Belle et jeune pour toujours, mais à quel prix ?
Bon nombre de film d'époque tente d'être représentatifs sans réellement y parvenir. Mis à part quelques bonnes trouvailles comme "The Duchess" qui dépeignait avec subtilité la place de la femme au XVII ème siècle, "Barry Lyndon" et son ascension des rangs dans l’Élite, "Agora" et sa dénonciation du fanatisme religieux, et n'oublions pas non plus l'excellent "Marie-Antoinette" qui parlait avec brio des convenances et des usages. "La Comtesse", petit film à part qui n'a pas fait de bruit peut lui aussi se vanter de se vouloir représentatif et de réussir à l'être.

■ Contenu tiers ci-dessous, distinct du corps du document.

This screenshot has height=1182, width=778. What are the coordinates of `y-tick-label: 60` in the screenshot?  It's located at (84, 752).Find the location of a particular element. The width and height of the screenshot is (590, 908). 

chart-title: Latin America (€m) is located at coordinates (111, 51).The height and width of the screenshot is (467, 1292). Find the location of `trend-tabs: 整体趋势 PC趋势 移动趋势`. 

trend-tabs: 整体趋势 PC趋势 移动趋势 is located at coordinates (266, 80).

Ce qui fait indéniablement la grande qualité de "La Comtesse", c'est qu'il s'appuie sur une histoire devenue légende et donc modifiée au fil du temps, de plus il se sert de cette base là pour étoffer son récit et mettre en avant son propos.
Dépeindre la femme à une époque ou elle ne signifie pas grand chose n'est pas une mince affaire, dans le film Julie Delpy met l'accent dans la réalisation à parler de la guerre omniprésente, sans qu'on la voit réellement car le film se centre sur le personnage central d'Erzsébet. Et d'ailleurs Erzsébet, personnage incroyable pour lequel on finira par éprouver une sorte de compassion malgré la cruauté de ses actes. Une femme forte qui fait face à ses problèmes, mais là où Julie Delpy est intelligente c'est qu'elle utilise ce personnage pour parler d'une chose forte et à mon sens essentielle lorsque l'on parle de la femme à cet époque là : L'apparence. En effet l'apparence est primordiale, la femme n'étant pas écoutée par l'homme qui la juge trop insignifiante, doit sans cesse rester visible, et donc attrayante, attirante, autrement dit jeune et belle.

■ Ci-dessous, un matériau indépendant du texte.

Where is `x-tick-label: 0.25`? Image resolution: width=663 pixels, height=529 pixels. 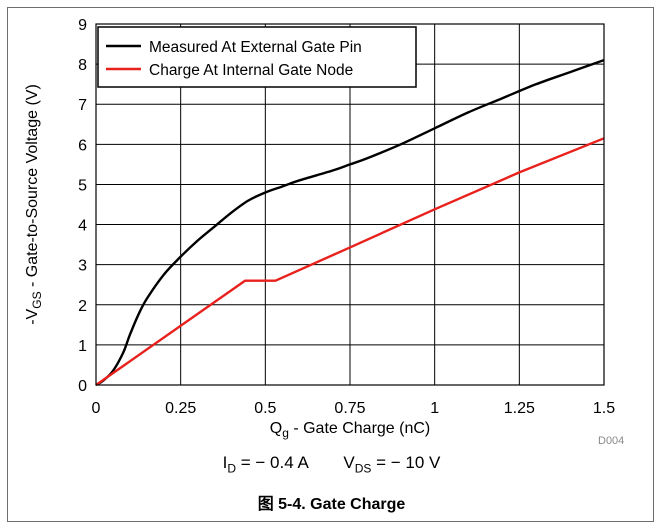
x-tick-label: 0.25 is located at coordinates (180, 408).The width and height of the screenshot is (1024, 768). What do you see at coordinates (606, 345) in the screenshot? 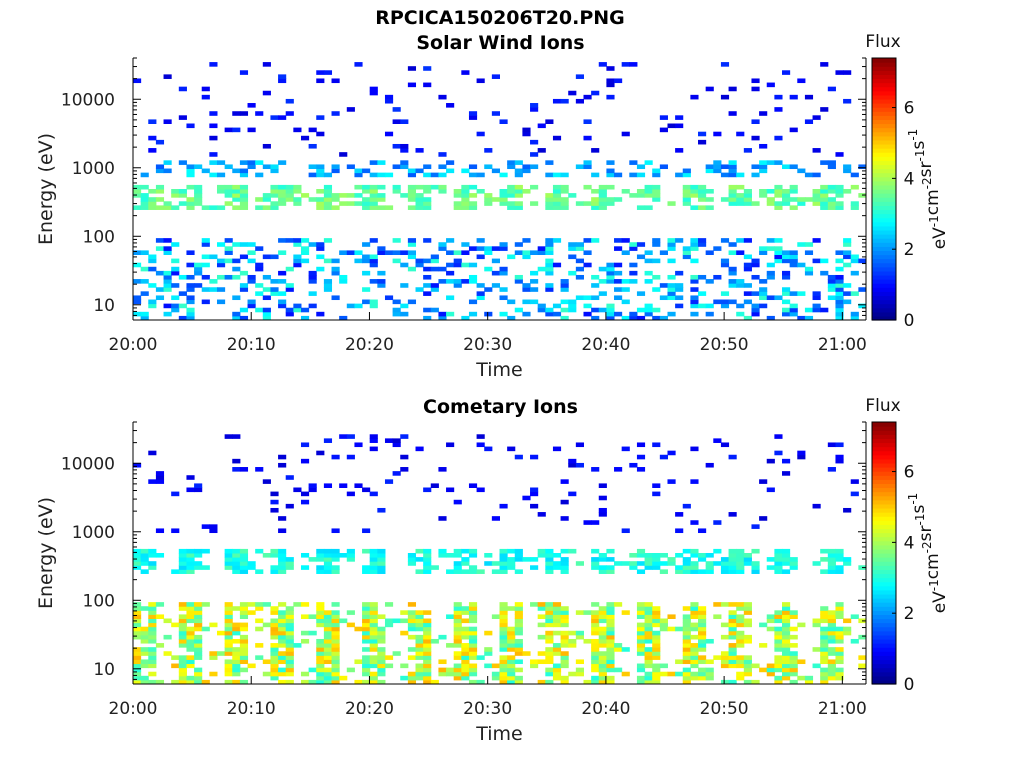
I see `x-tick-label: 20:40` at bounding box center [606, 345].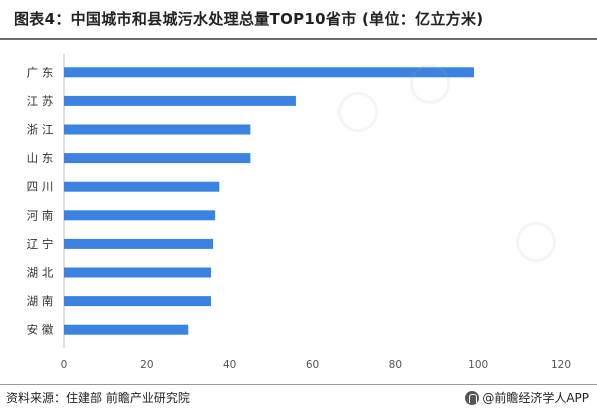 The height and width of the screenshot is (420, 597). I want to click on y-tick-label: 浙 江, so click(40, 130).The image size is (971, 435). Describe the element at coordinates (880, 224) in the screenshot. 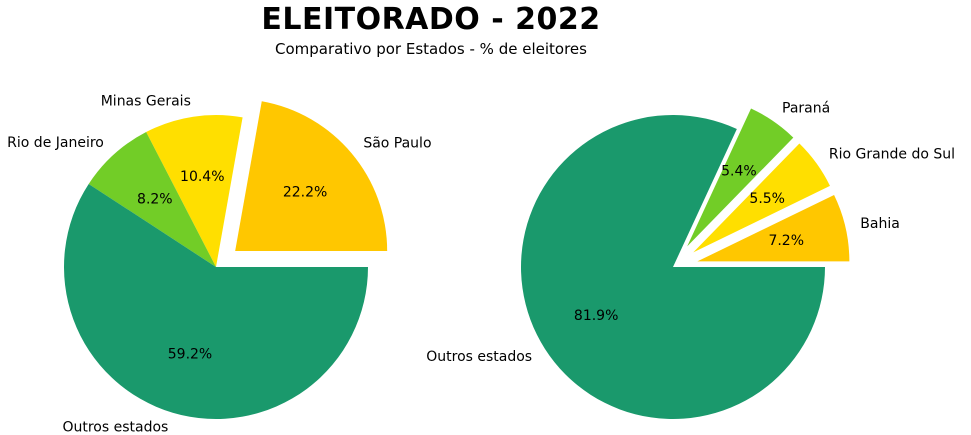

Le scénario utilise cette solide base pour parler de la femme, mais aussi bien entendu pour dépeindre un portrait parfois un peu trop romancé de la Comtesse de Bathory.

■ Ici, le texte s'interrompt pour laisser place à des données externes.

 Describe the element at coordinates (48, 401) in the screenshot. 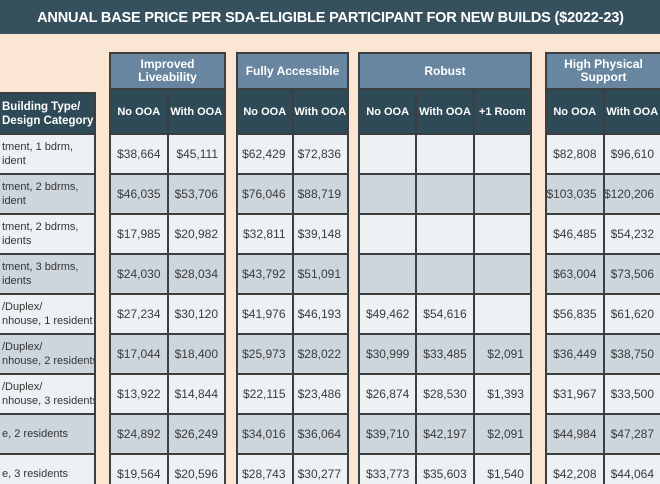

I see `row-label-line: nhouse, 3 residents` at that location.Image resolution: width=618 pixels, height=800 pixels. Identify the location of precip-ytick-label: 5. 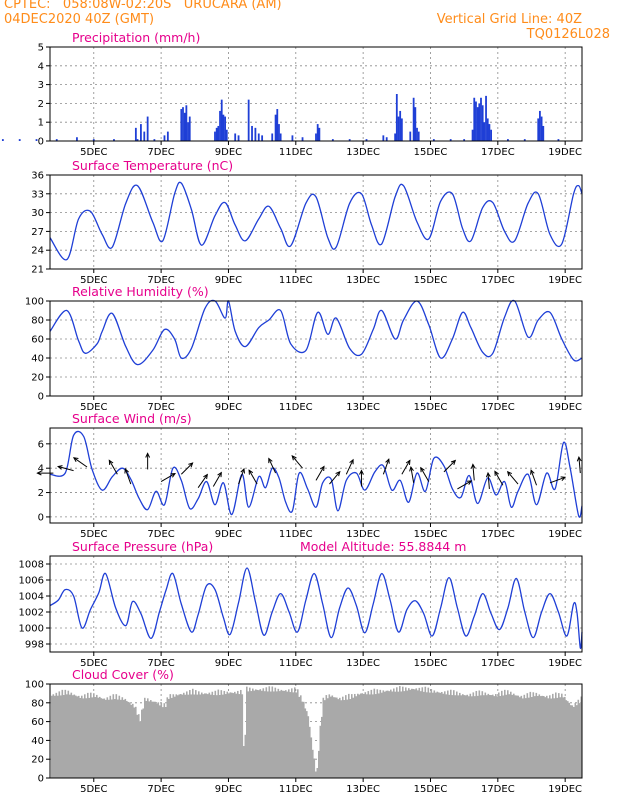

Pour se donner une idée du personnage, Bathory est un peu une sorte de Dracula au féminin, une femme qui voit sa jeunesse s'envoler, va se mettre en tête que le sang des jeunes vierges pourra lui rendre sa jeunesse perdue. Cet aspect de la légende est bien vrai, d'ailleurs aujourd'hui la Comtesse de Bathory est encore considérée comme l'une des premières tueuses en série de l'histoire, et les meurtres sont d'ailleurs répertoriés. Julie Delpy incarne avec convictions la comtesse et sa cruauté sanguinaire, mais elle sait aussi lui donner une once de fragilité, et propose une facette sensible de ce personnage. Ce n'est pas forcément authentique, mais c'est néanmoins très convaincant à l'écran.
"La Comtesse" est donc l'un de ces films qui d'apparence n'a rien de bien engageant mais qui se révèle au final assez surprenant et original. Ce n'est pas un grand moment de cinéma, mais c'est du moins un film honorable pour le portrait qu'il fait de la femme, et cela sans pour autant toujours en faire des éloges.